The hard truth is that this hobby requires skill packages that are only learned the hard way - by actual hands-on work. Experience is never necessarily a kind teacher, but she is the most effective teacher of all. The paradox is that the grander the vision, the more essential she becomes in achieving the goal.

It's easy to bin a project when something goes wrong and you feel frustrated, but you learn so much more when you begin to solve problems and work past them. Like any skill set, it requires practice to improve and progress. Resigning a half-complete project to the shelf of doom is a bit of a missed opportunity to pay your dues, isn't it? 

Even if they wind up packed with fireworks for a Fourth of July the neighbor kids will be talking about for years, the models give you lessons along the way. Just go for it - build it, paint it, weather it, everything you've ever wanted to try; but just do every step with purpose. Try everything out - every technique where you believe the hours in front of YouTube or reading here will get the results you want, safe in the notion that you can screw it up six ways from Sunday anywhere along the way, safe in the knowledge that no one is judging you and the fireworks show is going to be memorable. The work served a purpose and you gained something you can't buy in the aftermarket or learn from YouTube - experience.

Like HST warned, "You buy the ticket, you take the ride."  Once you break open the shrink wrap on the next project, drop your expectations and go where the trip takes you, no questions asked, to its conclusion. You'll find some nugget of wisdom out there in Bat Country, but you have to reach the end to know the difference. 

  • Member since
    November 2008
  • From: Far Northern CA
Posted by mrmike on Monday, April 2, 2018 4:57 PM

Well said KT. Despite my tongue-in-cheek comment above, which is what I tell my wife about household projects, I agree that what we learn is what we earn.

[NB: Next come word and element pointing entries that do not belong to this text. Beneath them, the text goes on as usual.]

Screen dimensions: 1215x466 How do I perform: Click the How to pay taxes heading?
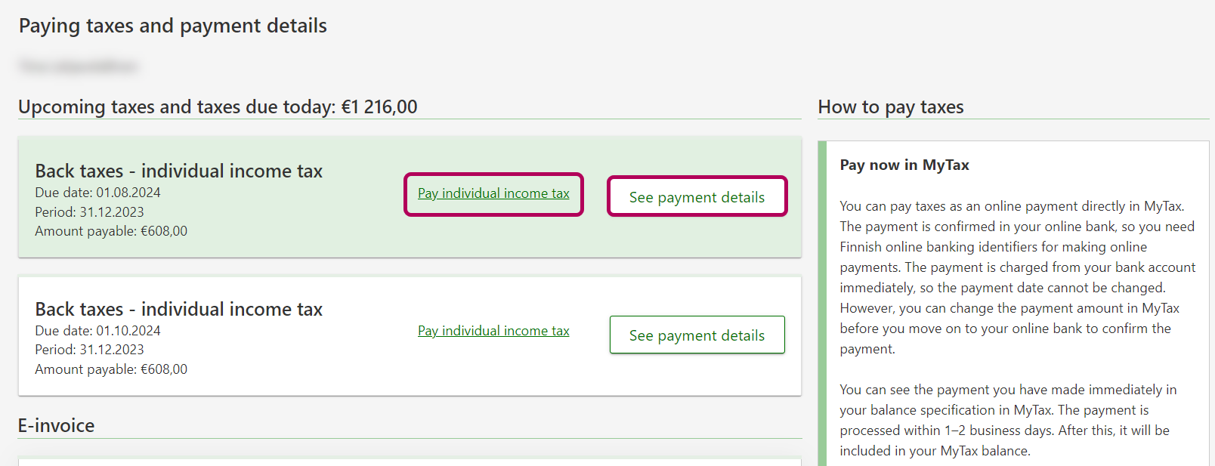(x=891, y=107)
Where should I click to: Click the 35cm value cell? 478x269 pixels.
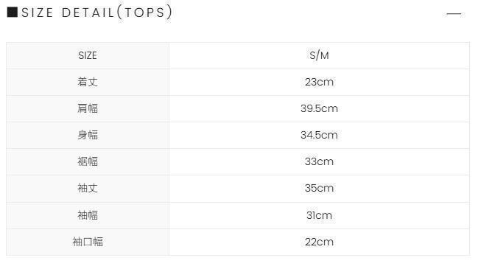[319, 189]
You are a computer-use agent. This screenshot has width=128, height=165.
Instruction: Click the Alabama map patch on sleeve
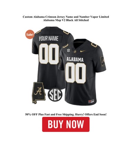(x=103, y=62)
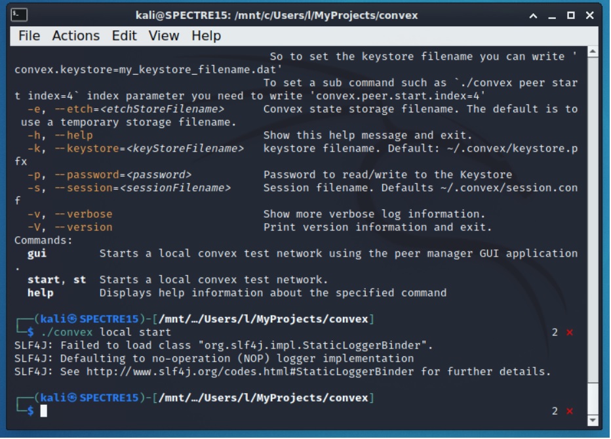Open the View menu
Screen dimensions: 611x439
click(163, 36)
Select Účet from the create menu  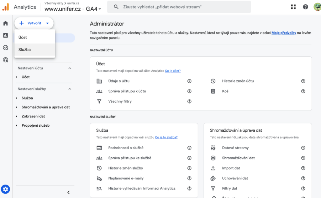point(23,37)
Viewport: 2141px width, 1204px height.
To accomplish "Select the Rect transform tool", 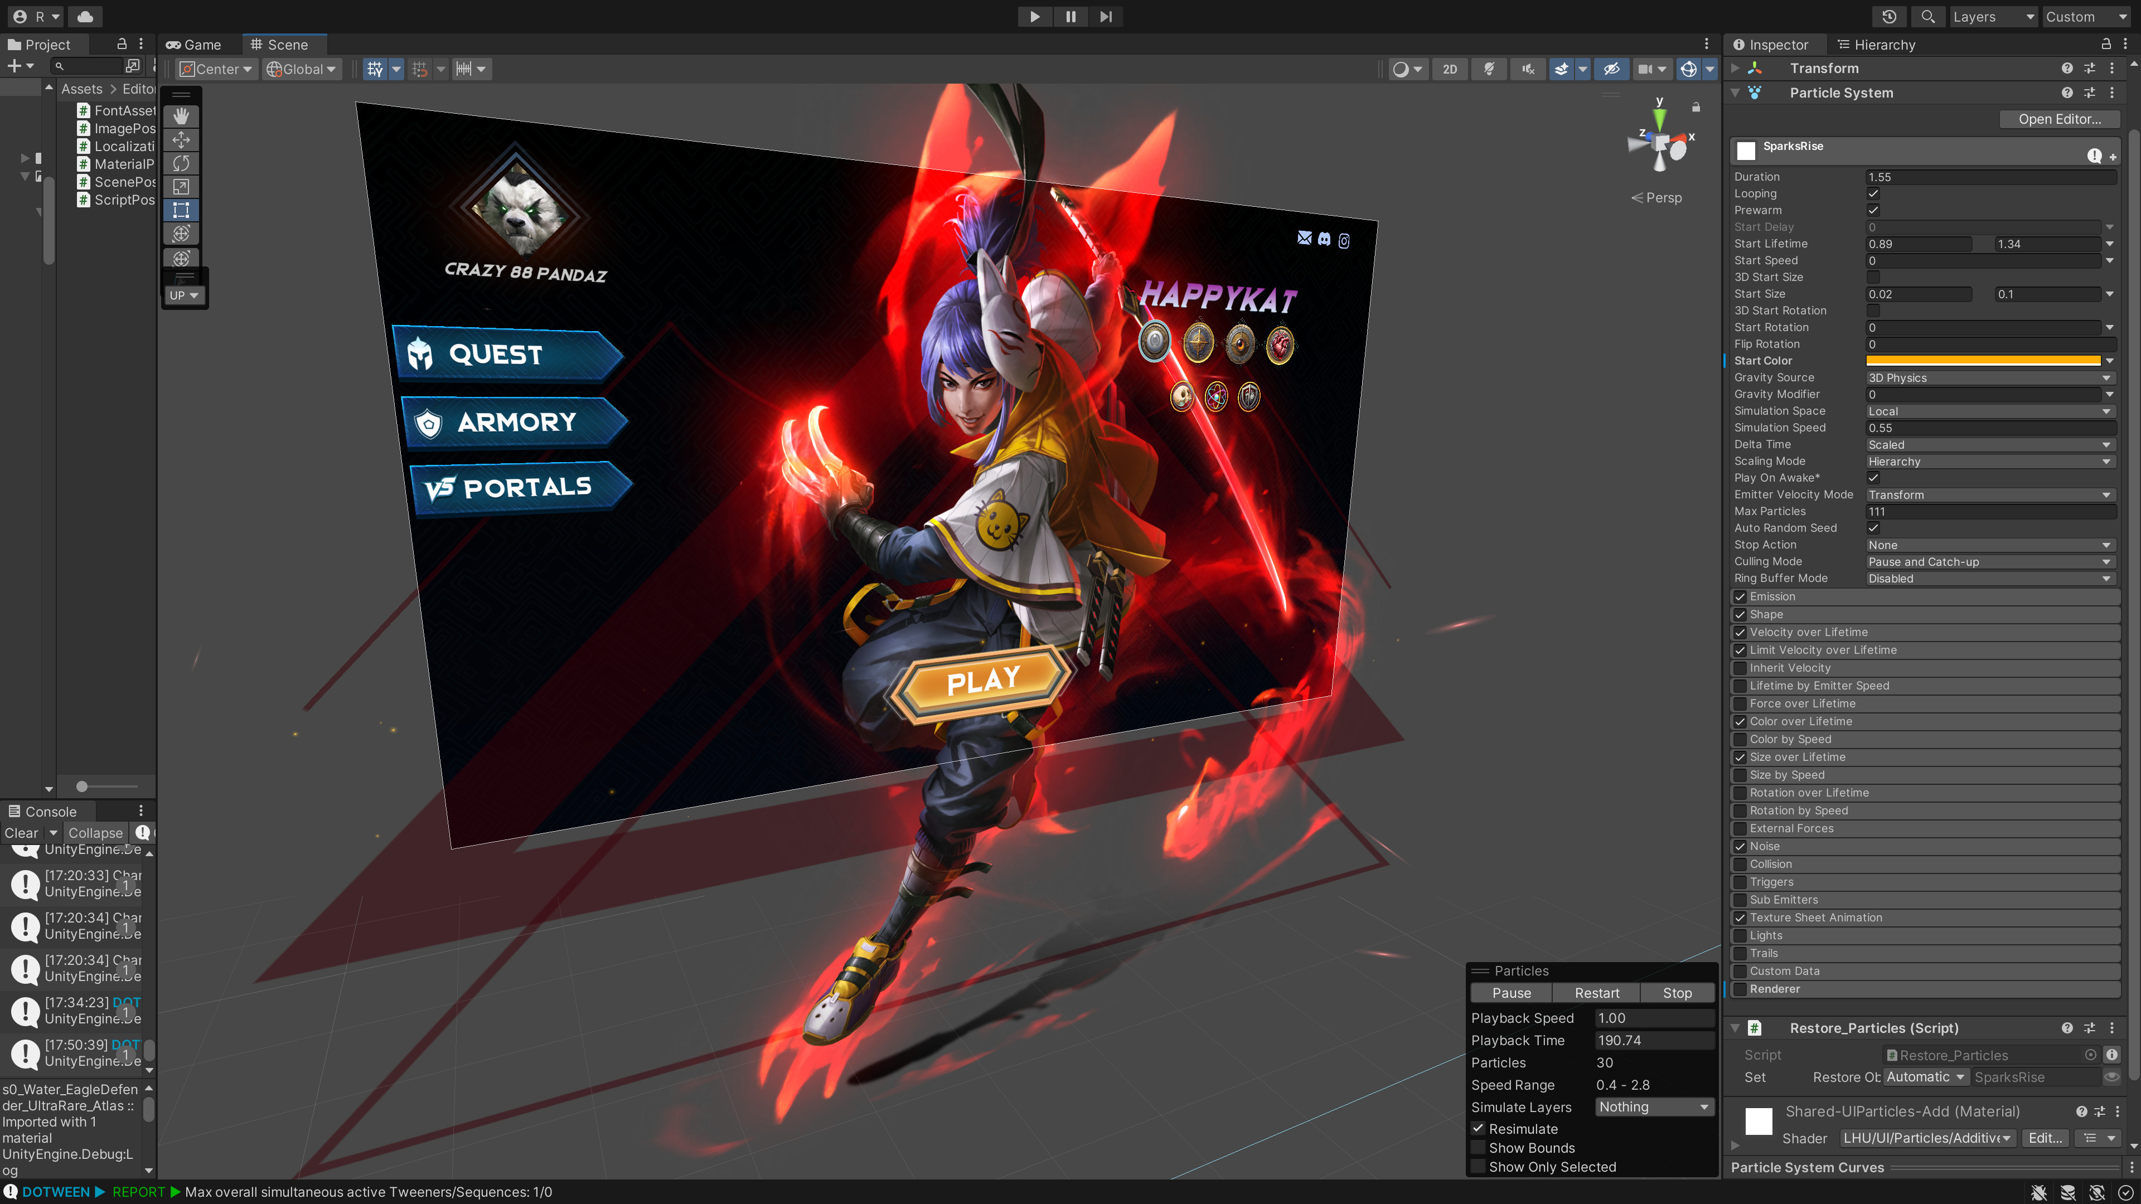I will click(181, 209).
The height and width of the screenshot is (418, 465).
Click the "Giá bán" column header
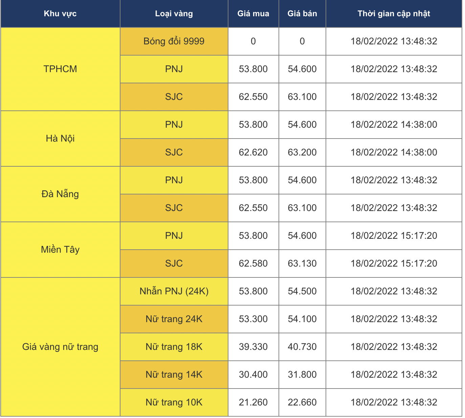point(302,14)
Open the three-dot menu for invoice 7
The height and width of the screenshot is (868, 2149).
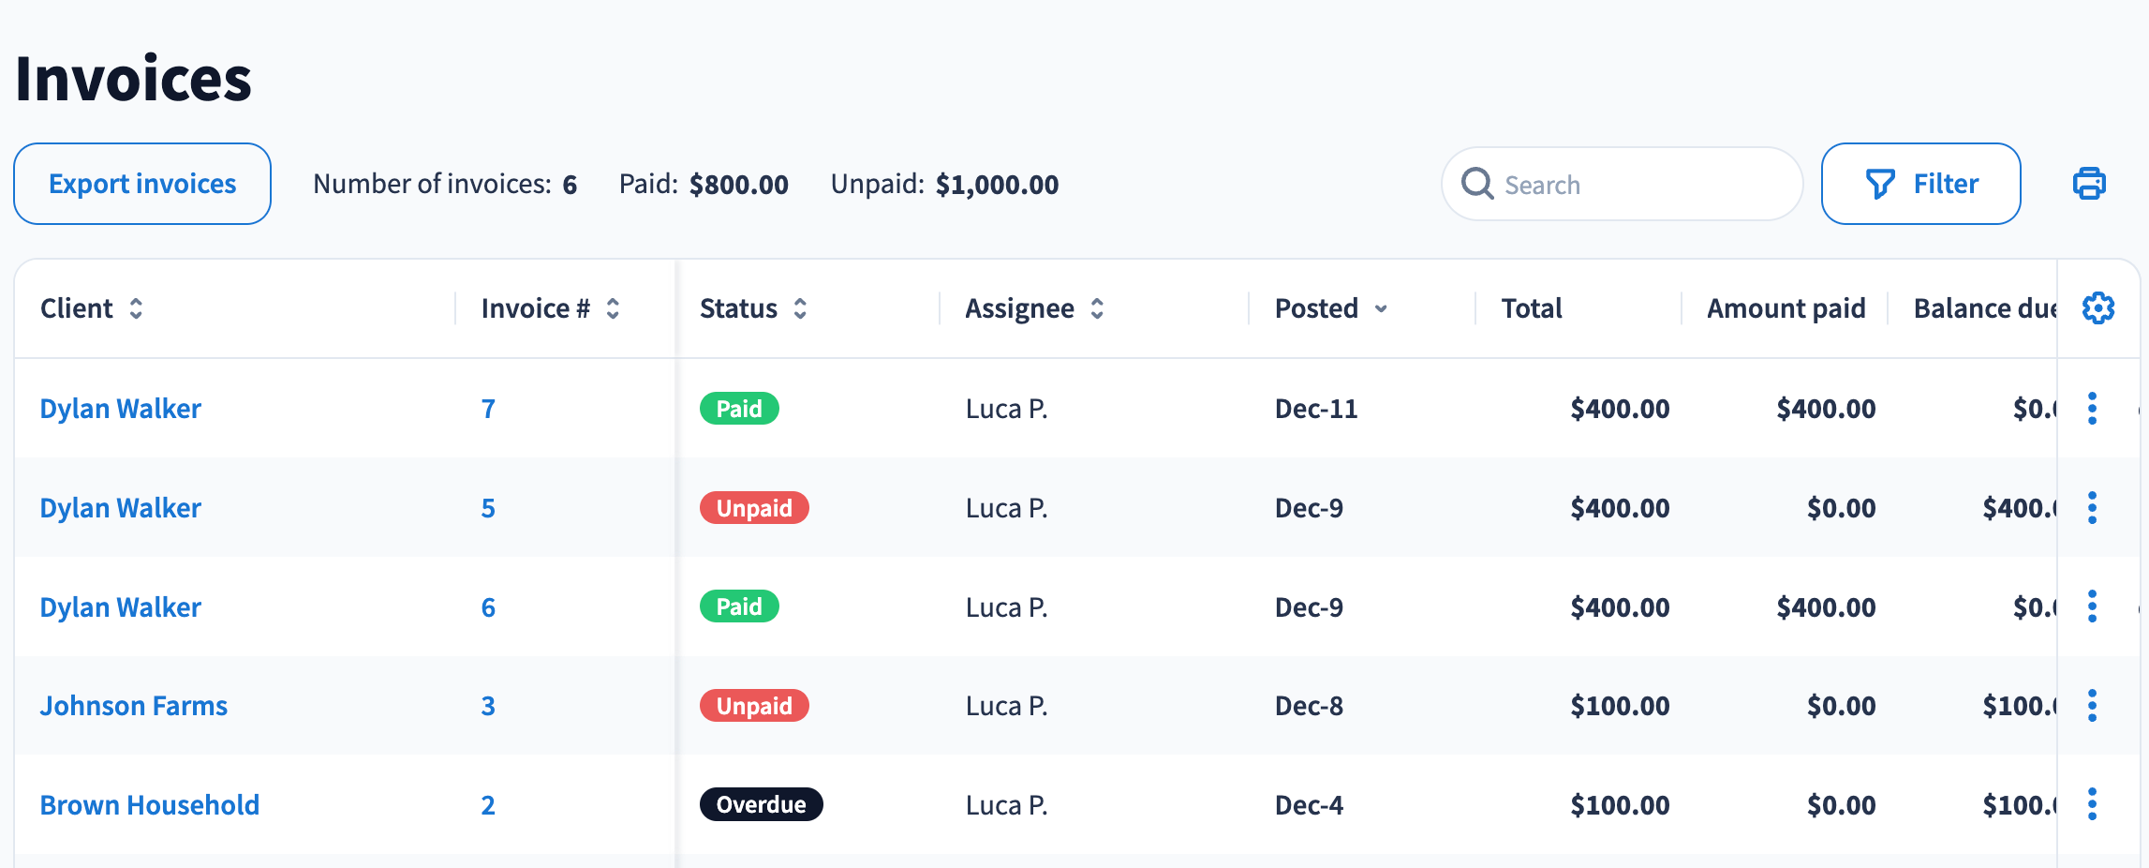(x=2092, y=409)
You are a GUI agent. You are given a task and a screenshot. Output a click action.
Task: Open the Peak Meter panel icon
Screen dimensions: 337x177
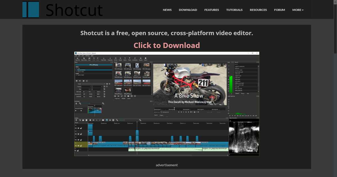[104, 59]
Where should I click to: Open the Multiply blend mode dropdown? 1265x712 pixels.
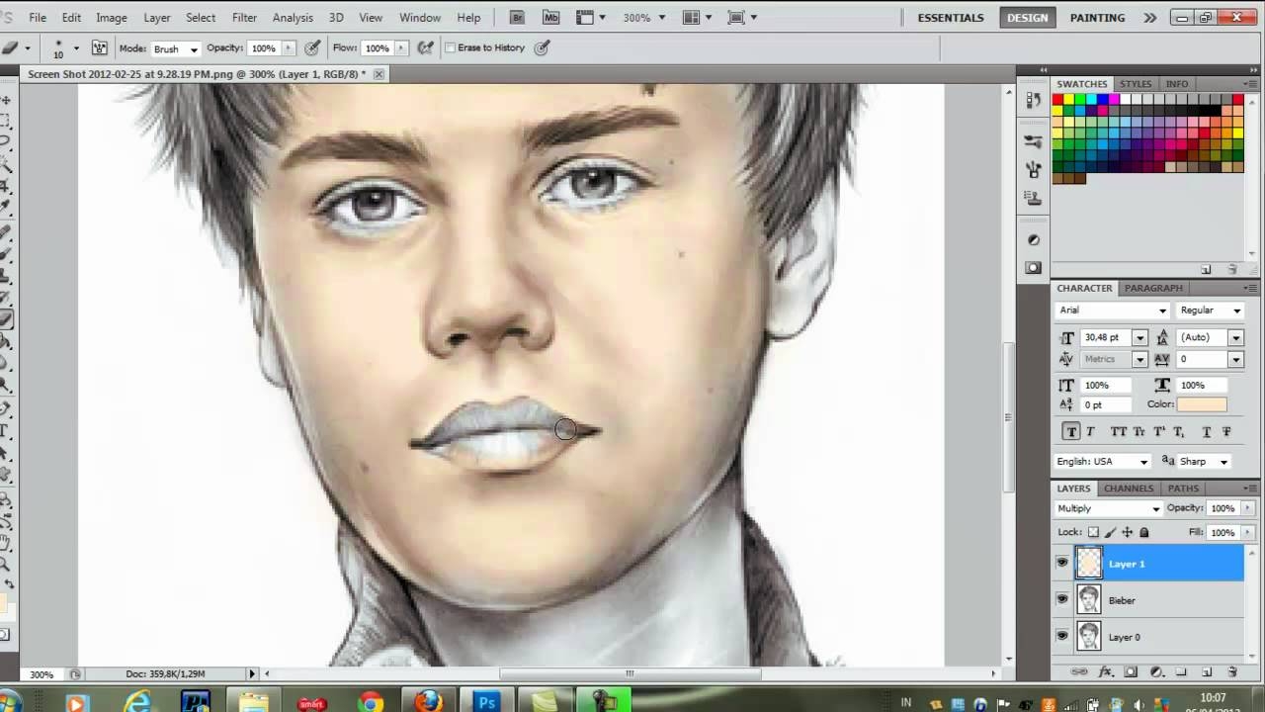1108,508
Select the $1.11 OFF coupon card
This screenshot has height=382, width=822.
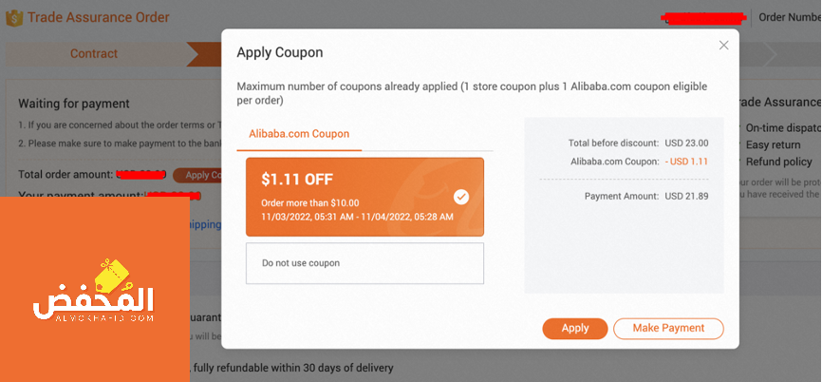[x=364, y=197]
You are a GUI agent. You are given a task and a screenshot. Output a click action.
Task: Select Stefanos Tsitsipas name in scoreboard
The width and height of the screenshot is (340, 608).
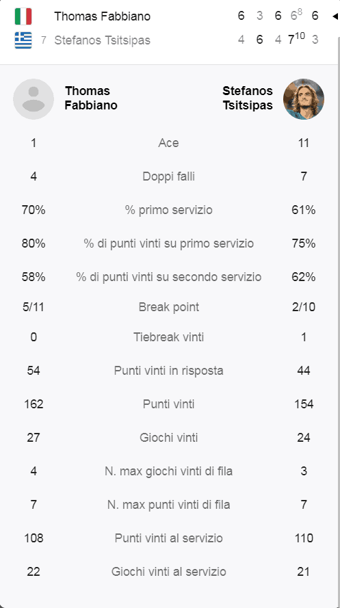click(103, 40)
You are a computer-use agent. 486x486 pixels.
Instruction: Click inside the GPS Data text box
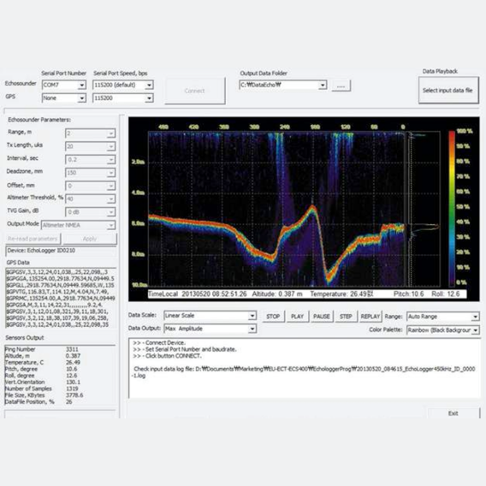point(61,298)
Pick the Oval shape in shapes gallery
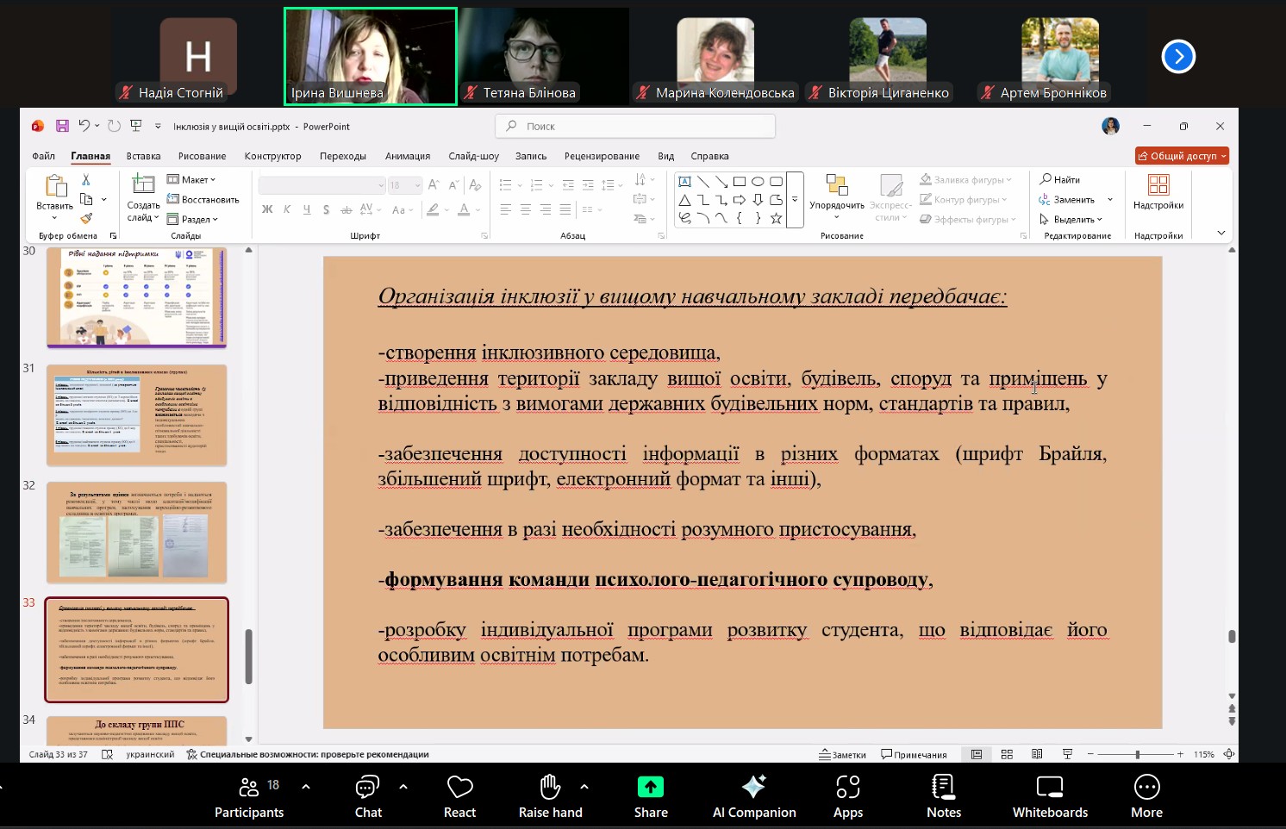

I've been having a good experience taking kits off the SoD and working through them. I find that what shelved them is me hitting an obstacle that was at the time very frustrating. Tackling them again, I realize that while my skills are still not where I might hope to be, I have improved enough to at least see beyond the problems that stalled the builds. More important, I've come to the point you describe - I'm really enjoying the journey and the satisfaction of small successes.

Mike

  • Member since
    January 2007
Posted by oldsalty on Monday, April 2, 2018 6:59 PM

Nothing!!

I do it too! Here's the thing for me..I have hundreds of models of all kinds, Im older and I feel a need to finish them which will never happen. So I ask myself what part of a build to I really like. Putting together and gluing. So I thought what models of the different types I have: SciFi, Tanks, Planes, Ships etc. Minus cars cause they are to involved. Airliners no interiors, Tanks, armoured AVs anything where painting and building dont clash. I built 22 models in one month. Not painting or detailed but I felt like I mostly finished something and I felt good. I have to admit most are Tanks and AVs, even have the Enterprise in there but it felt good.Just a thought. Wait till I get that airbrush cranked up..lol This technique is good for people who cant paint in the winter also.

OldSalty

  • Member since
    September 2012
Posted by GMorrison on Tuesday, April 3, 2018 9:50 PM

To the OP, you've got to watch this.

I like to make myself have no more than three or four going, otherwise I don't get a new one.

 Modeling is an excuse to buy books.

 

  • Member since
    July 2014
Posted by modelcrazy on Thursday, April 5, 2018 12:44 PM

I usually stall at the masking phase. What keeps me going is I usually like to try something new during painting but in spite of this I still have 2 or 3 unfinished, usually do to a missing part or 2 or waiting to get enough money to get some after market items.

Steve

Building a kit from your stash is like cutting a head off a Hydra, two more take it's place.